Editorial: A court ruling could wash away incentives to conserve water
The rich, it turns out, use more water than the rest of us. The Times reported last week that residents of wealthy cities such as Beverly Hills use up to four times as much water, on average, than residents of neighboring Los Angeles, even during the current drought.
Those folks in the 90210 might well respond, “So what? We pay for it.” And of course they do, at higher rates per gallon as their usage increases. So is it their water and none of anyone else’s business, or everyone’s water and everyone’s business?
There is plenty of room in law, history and politics to support many different answers to those questions, and more to the point, to answer the even more basic question: What is water in California?
It’s a public resource, precious and finite, to be distributed equitably among residents while preserving enough for a sustainable environment and for future generations. It is a market commodity like oil or gold, to be traded publicly at prices set by inviolable laws of supply and demand. It is a human right, as basic as oxygen, undeniable to any person regardless of ability to pay and despite ownership claims asserted by landowners, agribusiness or municipalities. It is a government service like tree trimming or trash collection, provided at flat and predictable per-unit rates. It is sometimes one thing and sometimes another, like electricity, bought here from utilities traded on Wall Street and there from government, with regulated prices and rationing in times of shortage, or else free-floating rates set by a deregulated market.
If you accept the public resource model, wasting water is an offense against one’s neighbors and progeny, and should be subject to punishment in the form of fines. Such a worldview is engrafted in the state Constitution as Article X, section 2, with conservation for reasonable and beneficial use of the state’s water to be provided “in the interest of the people and for the public welfare.”
But in a market system, there is no waste and there are no fines — only choices and prices. If you’ve got the money and you’re willing to pay, you buy and you use as much as you like, as long as you’re willing to ignore the nasty glares from the less wealthy folks down the street. If you don’t have the money, well, tough; you go thirsty. Or, at least, you go without a lawn.
To broker some kind of workable truce among the various approaches, California’s municipal water agencies quite sensibly price their water in tiers, with all users paying a fairly low per-gallon rate in a bottom use bracket deemed sufficient for basic safety and comfort. Users who want more pay incrementally more per unit. Those who use the most pay the highest per-unit rates — higher, perhaps, than they would pay in a true market-based system. They can decide for themselves whether to view their top-tier cost as a fair price, a luxury tax, a reasonable inducement to conserve, righteous punishment for extravagant waste, or extortion.
The tier system layers on a little bit of the market, a dose of government, a touch of the general welfare. It’s imperfect and often unsatisfying, but in a pinch, it will do.
Several years ago, though, property owners in San Juan Capistrano, another wealthy city, rebelled against tiered pricing and argued that government must provide every gallon to every user at a rate that reflects only the cost of delivering it, without built-in incentives to conserve and without punishment for waste. They won their lawsuit in the trial court based on Proposition 218 — a taxpayer protection measure adopted in 1996, now in the Constitution as Article XIII D — and a ruling upholding or overturning that court’s decision is expected from the Court of Appeal in the coming week.
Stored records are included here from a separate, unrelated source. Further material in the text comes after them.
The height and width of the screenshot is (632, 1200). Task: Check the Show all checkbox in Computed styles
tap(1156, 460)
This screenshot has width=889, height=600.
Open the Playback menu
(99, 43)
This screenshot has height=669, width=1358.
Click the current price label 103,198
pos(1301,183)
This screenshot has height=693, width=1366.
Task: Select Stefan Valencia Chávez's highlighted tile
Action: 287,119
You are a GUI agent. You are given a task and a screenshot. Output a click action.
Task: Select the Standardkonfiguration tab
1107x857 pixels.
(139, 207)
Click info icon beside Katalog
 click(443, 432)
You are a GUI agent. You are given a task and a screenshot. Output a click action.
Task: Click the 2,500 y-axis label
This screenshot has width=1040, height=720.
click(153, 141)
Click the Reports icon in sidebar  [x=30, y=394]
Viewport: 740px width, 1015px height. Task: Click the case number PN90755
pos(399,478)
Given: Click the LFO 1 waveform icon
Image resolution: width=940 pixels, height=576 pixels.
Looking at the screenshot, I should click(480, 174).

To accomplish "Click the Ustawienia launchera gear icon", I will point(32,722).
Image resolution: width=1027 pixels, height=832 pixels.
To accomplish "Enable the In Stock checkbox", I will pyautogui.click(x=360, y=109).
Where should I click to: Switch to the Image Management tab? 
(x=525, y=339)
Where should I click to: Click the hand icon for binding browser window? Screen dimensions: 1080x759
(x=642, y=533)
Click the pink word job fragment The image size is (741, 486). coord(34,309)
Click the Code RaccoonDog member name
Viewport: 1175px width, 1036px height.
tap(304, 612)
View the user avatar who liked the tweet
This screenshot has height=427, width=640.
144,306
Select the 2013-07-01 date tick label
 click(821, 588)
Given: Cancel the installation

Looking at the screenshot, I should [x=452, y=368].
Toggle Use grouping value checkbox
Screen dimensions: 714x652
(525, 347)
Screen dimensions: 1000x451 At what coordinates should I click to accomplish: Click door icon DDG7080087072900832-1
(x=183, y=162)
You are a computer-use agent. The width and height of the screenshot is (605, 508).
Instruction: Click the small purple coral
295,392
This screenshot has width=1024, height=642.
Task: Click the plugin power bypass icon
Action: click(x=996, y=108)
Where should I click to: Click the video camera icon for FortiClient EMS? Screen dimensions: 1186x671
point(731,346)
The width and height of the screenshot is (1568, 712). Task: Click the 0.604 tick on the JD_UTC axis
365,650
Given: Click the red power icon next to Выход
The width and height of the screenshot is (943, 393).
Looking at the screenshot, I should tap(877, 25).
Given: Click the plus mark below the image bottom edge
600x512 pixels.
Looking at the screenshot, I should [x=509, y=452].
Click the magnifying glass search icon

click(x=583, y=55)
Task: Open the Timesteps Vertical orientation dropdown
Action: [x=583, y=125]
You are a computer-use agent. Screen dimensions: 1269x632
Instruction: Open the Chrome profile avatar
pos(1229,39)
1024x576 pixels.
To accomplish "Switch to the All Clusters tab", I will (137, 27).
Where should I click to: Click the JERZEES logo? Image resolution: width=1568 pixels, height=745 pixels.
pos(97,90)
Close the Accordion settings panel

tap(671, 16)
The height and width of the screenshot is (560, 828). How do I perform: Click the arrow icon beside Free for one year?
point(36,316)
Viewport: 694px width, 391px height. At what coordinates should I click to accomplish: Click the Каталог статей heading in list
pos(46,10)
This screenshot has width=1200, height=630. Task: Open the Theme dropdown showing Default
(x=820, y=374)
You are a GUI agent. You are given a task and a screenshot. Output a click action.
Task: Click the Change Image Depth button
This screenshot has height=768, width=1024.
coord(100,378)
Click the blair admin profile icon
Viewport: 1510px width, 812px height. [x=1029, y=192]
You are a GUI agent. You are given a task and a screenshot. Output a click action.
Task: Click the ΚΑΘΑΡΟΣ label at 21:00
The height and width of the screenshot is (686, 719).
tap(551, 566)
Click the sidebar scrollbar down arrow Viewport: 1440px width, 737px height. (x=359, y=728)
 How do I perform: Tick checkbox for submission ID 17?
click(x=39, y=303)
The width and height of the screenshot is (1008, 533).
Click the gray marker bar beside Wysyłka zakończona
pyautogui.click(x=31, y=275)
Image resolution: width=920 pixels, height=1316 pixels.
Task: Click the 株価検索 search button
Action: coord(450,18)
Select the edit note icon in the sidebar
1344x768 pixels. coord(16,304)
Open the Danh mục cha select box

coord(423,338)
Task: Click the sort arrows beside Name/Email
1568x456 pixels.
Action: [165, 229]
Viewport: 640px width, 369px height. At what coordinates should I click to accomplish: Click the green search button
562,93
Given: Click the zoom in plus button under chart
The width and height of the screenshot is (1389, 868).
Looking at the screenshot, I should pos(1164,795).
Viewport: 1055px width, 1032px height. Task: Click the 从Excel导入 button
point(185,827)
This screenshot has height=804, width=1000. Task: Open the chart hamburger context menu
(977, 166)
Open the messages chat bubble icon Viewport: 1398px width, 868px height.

A screenwriter or a novelist couldn’t have timed it better for drama. With a worsening drought and an unprecedented statewide mandate from the governor to cut use around the state by 25% announced early this month, the court could invalidate tiered pricing, leaving Californians to their individual water-using consciences just when a little inducement is most needed.
Urban dwellers and farmers, northerners and southerners, rich neighborhoods with big houses and lush lawns and mid-level neighborhoods with apartment blocks and laundry rooms — all are already pointing at each other as water-wasters, infusing the drought with a layer of anger and suspicion that undermines much needed cooperation. Imagine how much worse it will become if water agencies may no longer provide an economic incentive to conserve.
Cities are doing their best to convince the Court of Appeal that the two glaringly incompatible sections of the state Constitution — the one that makes water a public resource and the one that may block government from incentivizing conservation — are actually complementary, and that any rate structure must necessarily reflect all of the costs of water resource management, not just the per-unit cost of delivery.
In truth, though, California has indulged in a fantasy, pretending that water can be simultaneously a market commodity, a government service, a human right and a communally owned resource. The resulting cognitive dissonance is more basic to our water woes than the often repeated fact that the state has promised farmers, residents and other consumers far more water than it can possibly deliver even in the wettest years.
When the snowpack is deep, the rains are falling and the reservoirs are full, Californians can shrug their shoulders over such academic quandaries and go about their business. The drought — and the lawsuit brought in San Juan Capistrano — will surely bring an end to such daydreaming.